╭─ Supplied passage

In my experience, all academic disciplines have room to reduce the “trivia” overhead in their curricula.

In college computer science classes, there is not a whole lot of trivia. However, their is a “jump into abstraction” that often left me confused. I quite often didn’t understand why what I was learning was important. Edsger Dijkstra said we should teach the abstractions before rotting the students’ brains with modern programming realities and deficiencies. That’s a laudable mission, but problems still need to be better motivated.

Difficult material with no motivation is not rewarding

E.g. during my first Operating Systems course. Everything seemed way more complicated than anything I should ever be expected to know in real life. So I figured I would never end up needing to understand virtual memory, processes and threads, scheduling, networking, etc. In reality, I just had no idea what I was talking about, and that’s why it should have been motivated. For example, I have since learned that the Linux kernel has a very interesting open source development ecosystem. They are making upgrades to the thing all the time that affect everyone developing most kinds of modern software. In addition, a whole lot of the different features of computers are motivated by internal business tool usecases, rather than home consumer usecases. Being a college student without a computer nerd background, I had no idea about any of that. Being taught to appreciate how important this stuff would end up being for me would have made me learn drastically more during the course of the class.

What I wanted at that time was for the material to be motivated with an example, like, “let’s build a program for running a medical radiation machine.”Now we’re talking; we’re going to need to get all the different low-level components right and make them fit together so that we can save lives!

What actually happened was similar in content, but not in objective. We were expected to read a very long and dry paper on the Therac-25, a radiation machine with concurrency issues that killed a few people in the 1980s. I spent a few hours trying to read the paper. One could say I was spending that time “learning to think”, but I think I spent that time “getting nowhere”. The whole time I was reading the paper, I was thinking: it would take me so long to get to the point of this paper, and I’m not even going to get a whole lot out of it. No good. In the end I learned about the Therac-25 from Wikipedia, a source of information whose expected readership has a level of background knowledge more commensurate with my own. Then, a few years later, I had to read that paper again for a graduate operating systems class, and at that point I had sufficient background knowledge to simply read the paper and feel like I understood its content and learned important lessons about software engineering.

This example demonstrates the fundamental principle that the same content can lead to completely different learning outcomes for different people, and even for the same person at different points of time and (as we shall return to later) in different emotional moods.

Some keys to not wasting effort

  • Have something in mind that you want to accomplish with your newly-obtained knowledge
    • E.g. “I want to build the software for a medical radiation device”

╰─
╭─ Given records

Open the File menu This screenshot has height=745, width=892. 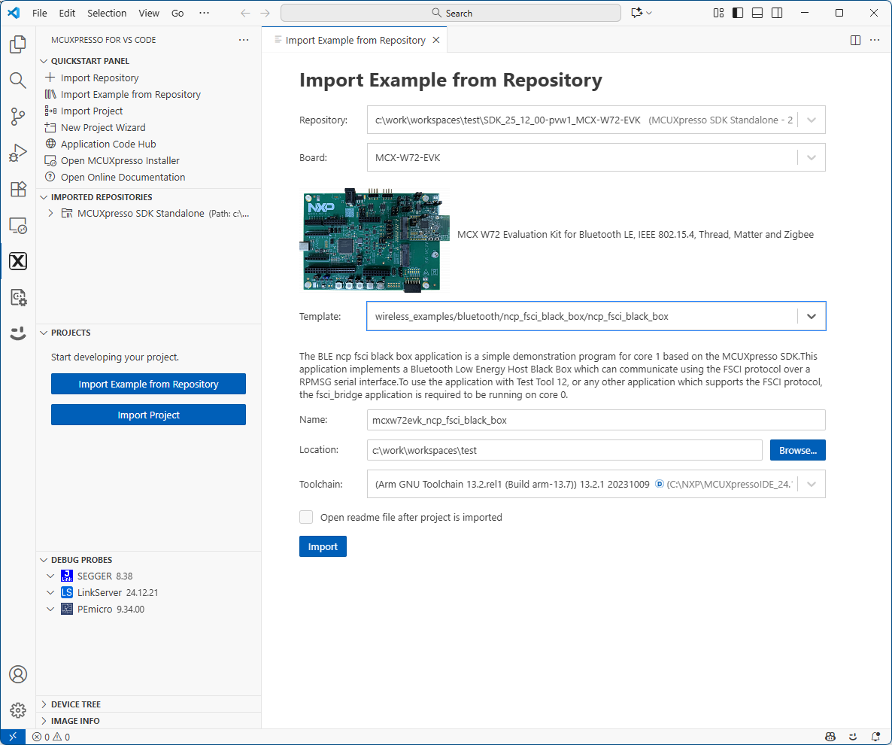pyautogui.click(x=39, y=13)
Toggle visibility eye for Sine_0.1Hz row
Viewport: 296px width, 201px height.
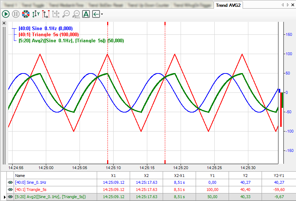click(10, 182)
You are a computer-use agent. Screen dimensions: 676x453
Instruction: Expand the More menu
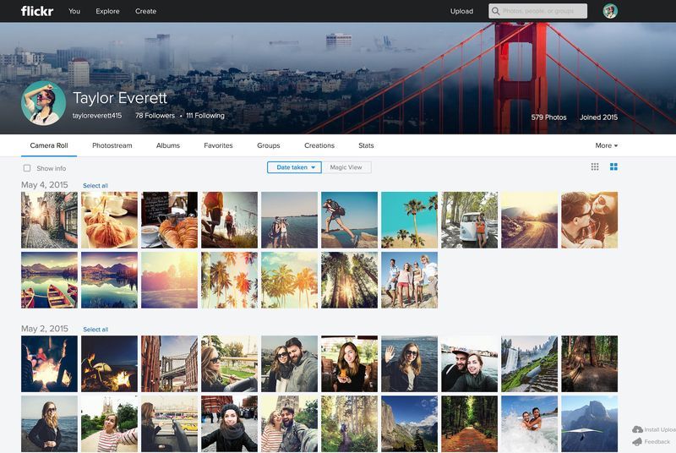606,145
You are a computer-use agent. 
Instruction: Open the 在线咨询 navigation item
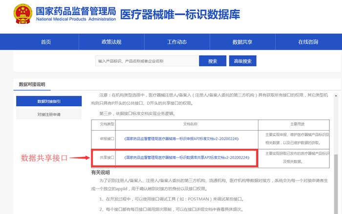(308, 42)
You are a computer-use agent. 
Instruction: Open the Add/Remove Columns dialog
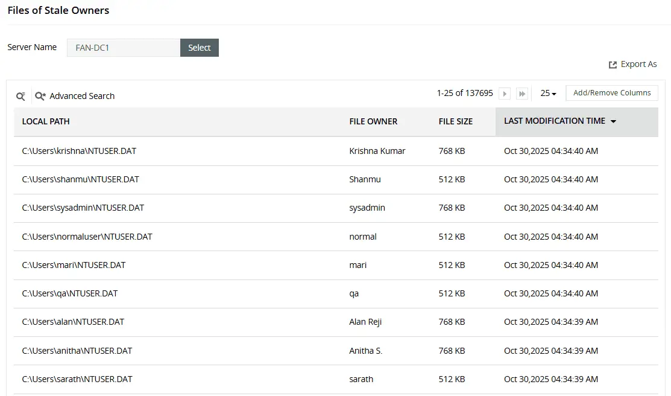click(611, 92)
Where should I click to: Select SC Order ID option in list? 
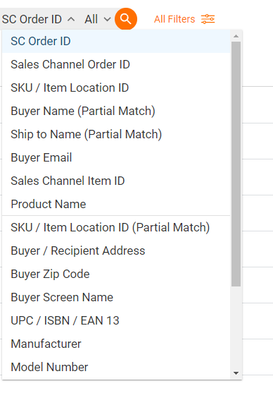(x=116, y=41)
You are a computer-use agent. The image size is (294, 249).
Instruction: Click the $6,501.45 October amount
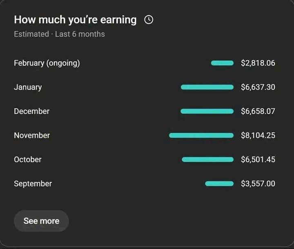(258, 159)
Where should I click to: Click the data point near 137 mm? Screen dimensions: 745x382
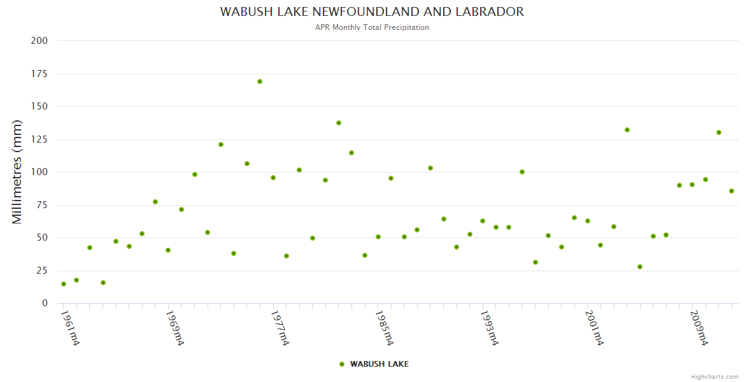(339, 123)
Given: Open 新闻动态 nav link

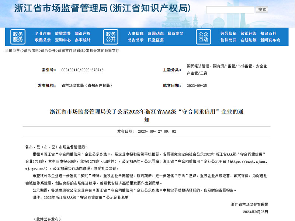Looking at the screenshot, I should coord(156,34).
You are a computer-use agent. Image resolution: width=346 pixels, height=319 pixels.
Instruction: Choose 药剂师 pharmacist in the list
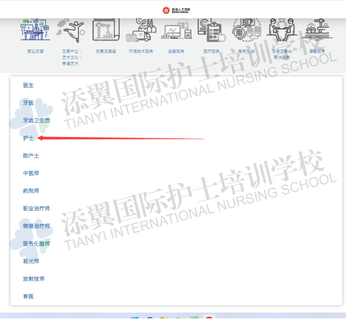coord(31,191)
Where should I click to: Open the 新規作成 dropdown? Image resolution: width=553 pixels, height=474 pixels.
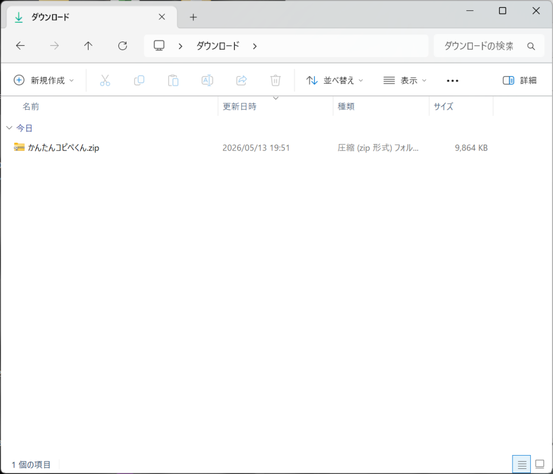(x=44, y=81)
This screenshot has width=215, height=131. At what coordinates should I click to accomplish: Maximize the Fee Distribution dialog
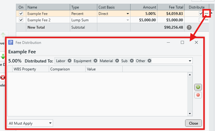[182, 42]
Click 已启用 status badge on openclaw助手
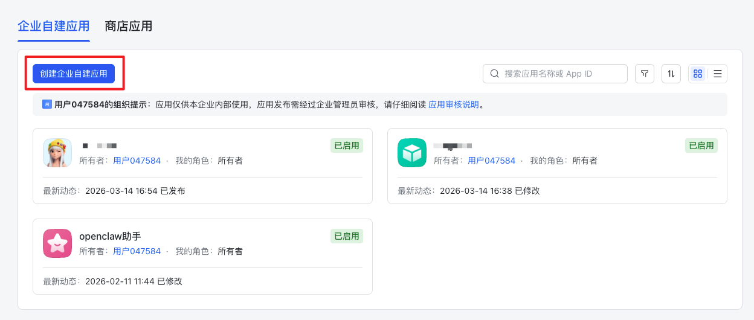 [347, 236]
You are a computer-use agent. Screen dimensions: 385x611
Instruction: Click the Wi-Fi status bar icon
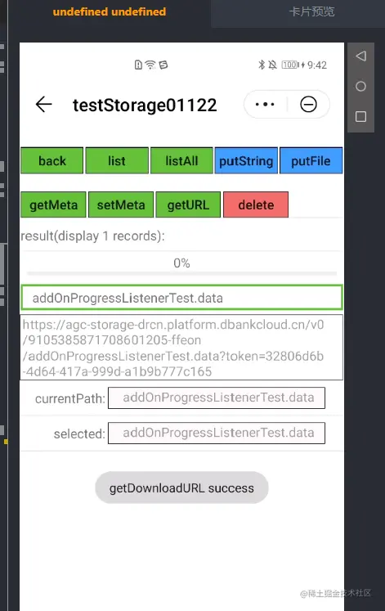click(x=150, y=65)
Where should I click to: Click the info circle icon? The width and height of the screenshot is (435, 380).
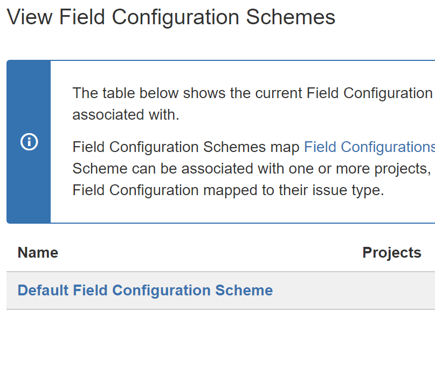pos(29,142)
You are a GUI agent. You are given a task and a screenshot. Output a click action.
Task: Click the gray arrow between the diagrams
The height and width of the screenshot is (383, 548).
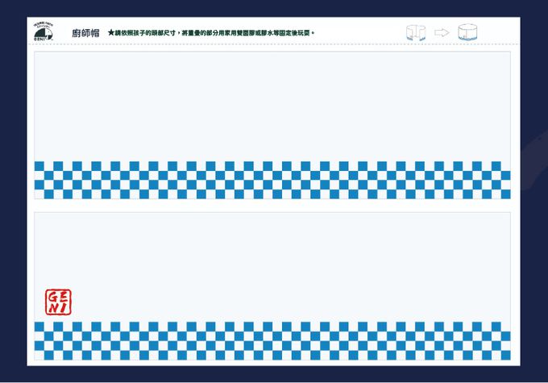441,33
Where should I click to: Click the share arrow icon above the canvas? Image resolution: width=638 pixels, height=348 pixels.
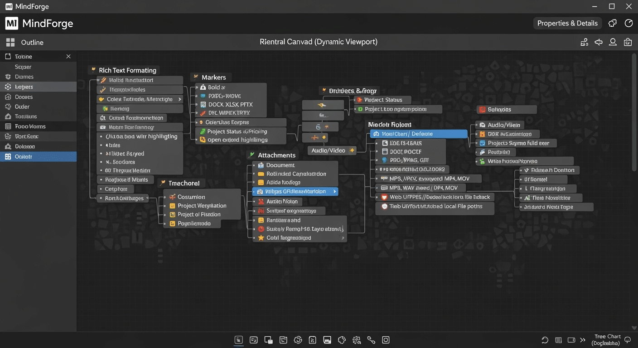click(598, 42)
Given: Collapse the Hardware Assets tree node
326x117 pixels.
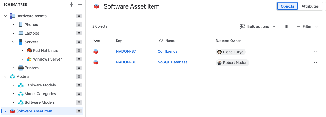Looking at the screenshot, I should tap(5, 16).
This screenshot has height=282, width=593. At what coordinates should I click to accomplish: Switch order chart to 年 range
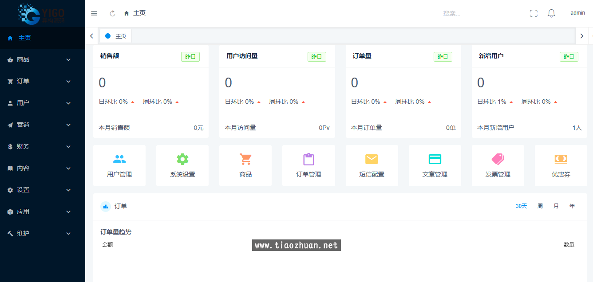tap(572, 206)
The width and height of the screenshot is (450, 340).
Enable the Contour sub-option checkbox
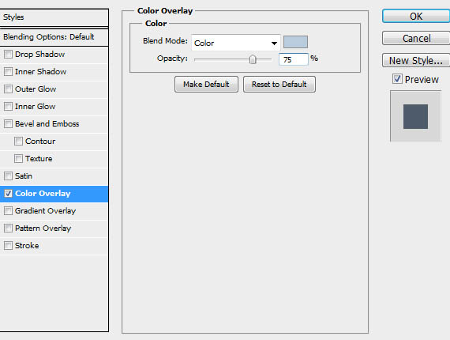click(18, 141)
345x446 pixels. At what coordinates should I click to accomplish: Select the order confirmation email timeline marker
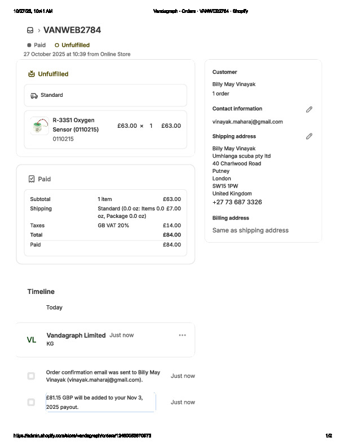pyautogui.click(x=31, y=376)
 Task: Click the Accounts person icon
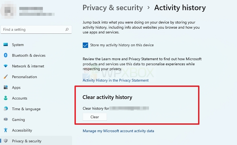coord(6,98)
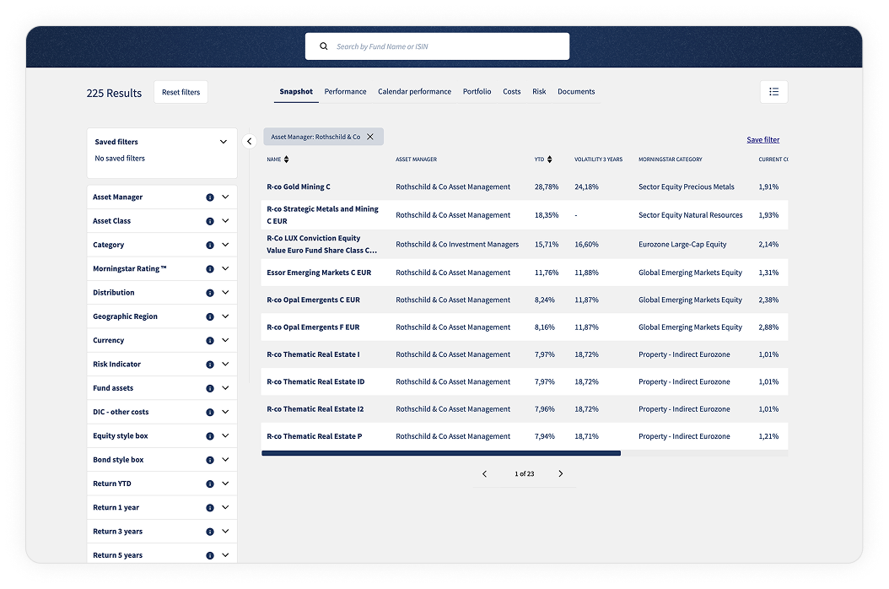This screenshot has width=889, height=589.
Task: Expand the Asset Class filter
Action: pyautogui.click(x=225, y=221)
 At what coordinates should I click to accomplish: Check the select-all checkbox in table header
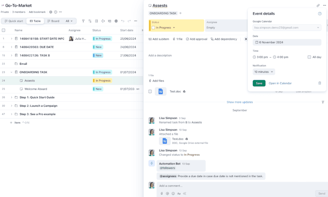click(4, 30)
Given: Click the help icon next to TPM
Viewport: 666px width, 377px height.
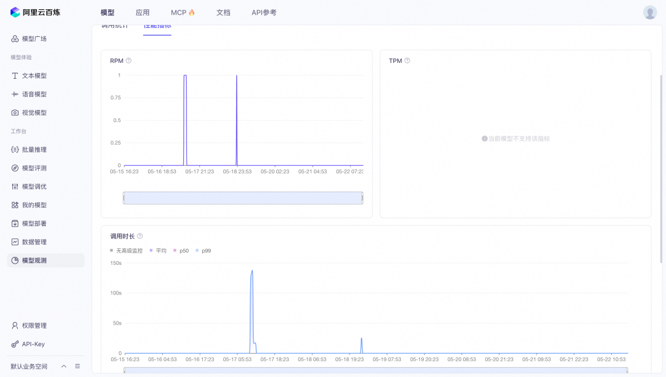Looking at the screenshot, I should point(407,60).
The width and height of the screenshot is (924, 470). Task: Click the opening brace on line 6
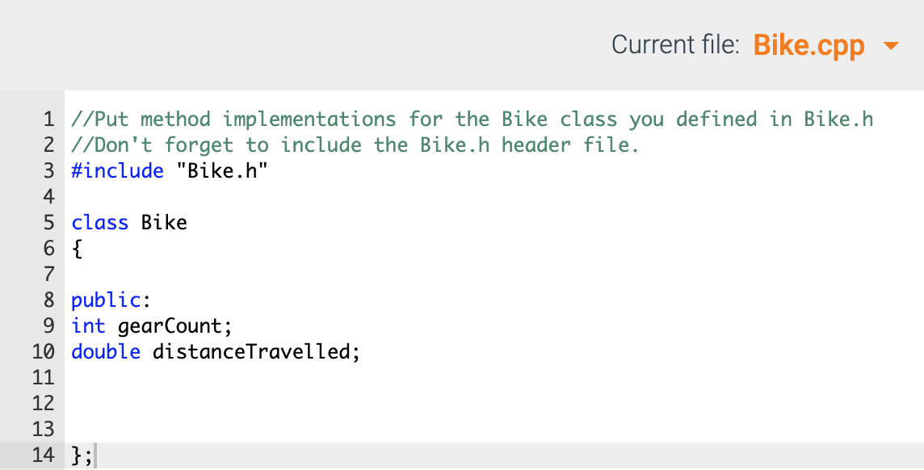coord(75,248)
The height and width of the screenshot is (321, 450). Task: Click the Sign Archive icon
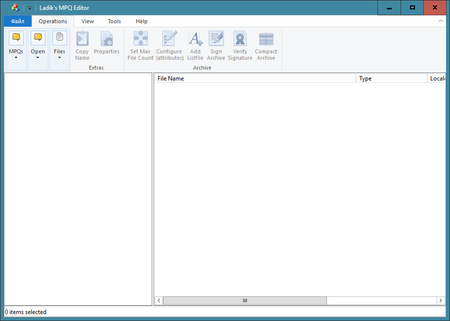(216, 39)
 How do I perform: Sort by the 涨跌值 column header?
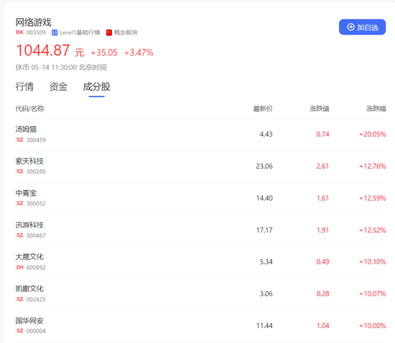click(x=320, y=109)
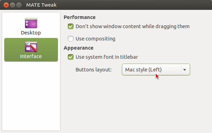
Task: Click the MATE Tweak title bar text
Action: (x=41, y=5)
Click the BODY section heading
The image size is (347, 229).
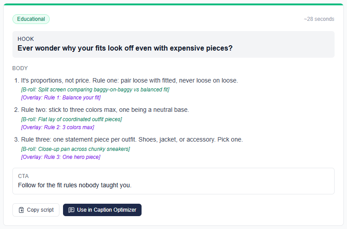pos(20,68)
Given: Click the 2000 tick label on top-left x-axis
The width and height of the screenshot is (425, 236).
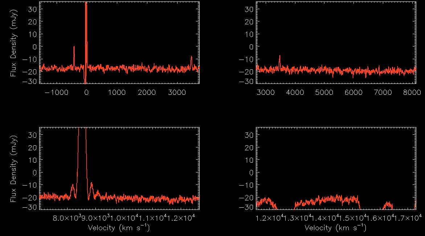Looking at the screenshot, I should pos(148,92).
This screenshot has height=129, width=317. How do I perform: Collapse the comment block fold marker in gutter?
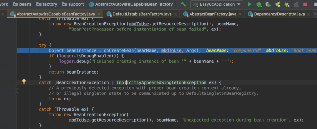(17, 88)

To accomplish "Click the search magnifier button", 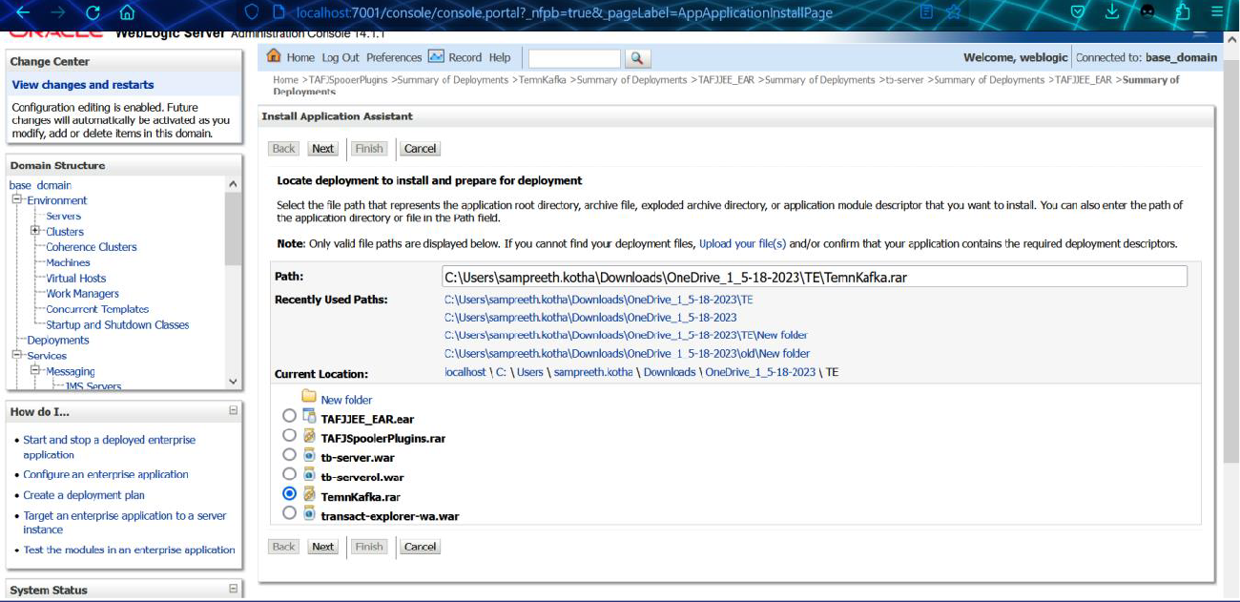I will coord(637,59).
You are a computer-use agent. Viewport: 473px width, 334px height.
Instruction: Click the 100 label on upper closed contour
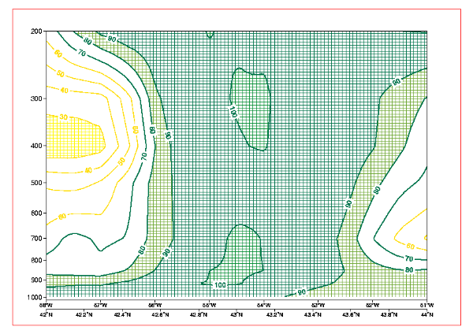233,114
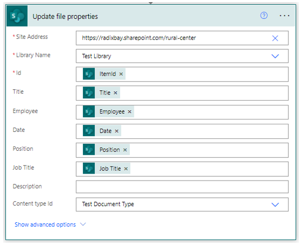This screenshot has height=246, width=301.
Task: Open the three-dot more options menu
Action: pyautogui.click(x=284, y=16)
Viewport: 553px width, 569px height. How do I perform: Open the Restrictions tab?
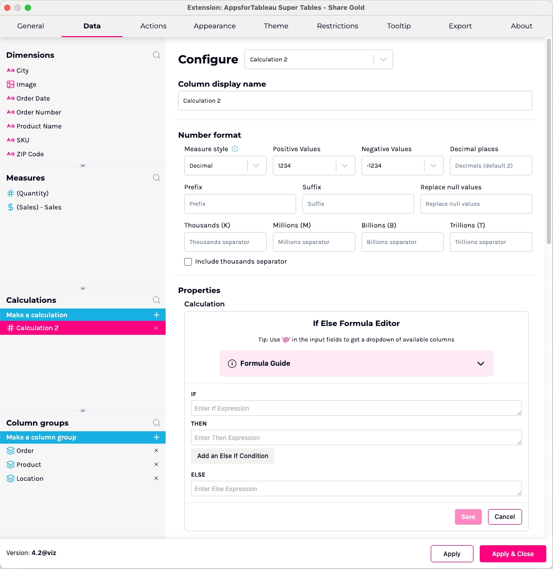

╰─

Actions to take:
1 – According to the passage on motivating course material, why did the writer end up learning about the Therac-25 from Wikipedia? Answer in one to three sentences.
2 – Please copy the stretch of the passage on motivating course material from "In my experience, all" through "be better motivated.", substituting "concepts" for "abstractions".

Solutions to each task:
1 – The writer spent a few hours on the long, dry paper without getting anywhere. Wikipedia's expected readership has a level of background knowledge more commensurate with the writer's own.

2 –
In my experience, all academic disciplines have room to reduce the “trivia” overhead in their curricula.

In college computer science classes, there is not a whole lot of trivia. However, their is a “jump into abstraction” that often left me confused. I quite often didn’t understand why what I was learning was important. Edsger Dijkstra said we should teach the concepts before rotting the students’ brains with modern programming realities and deficiencies. That’s a laudable mission, but problems still need to be better motivated.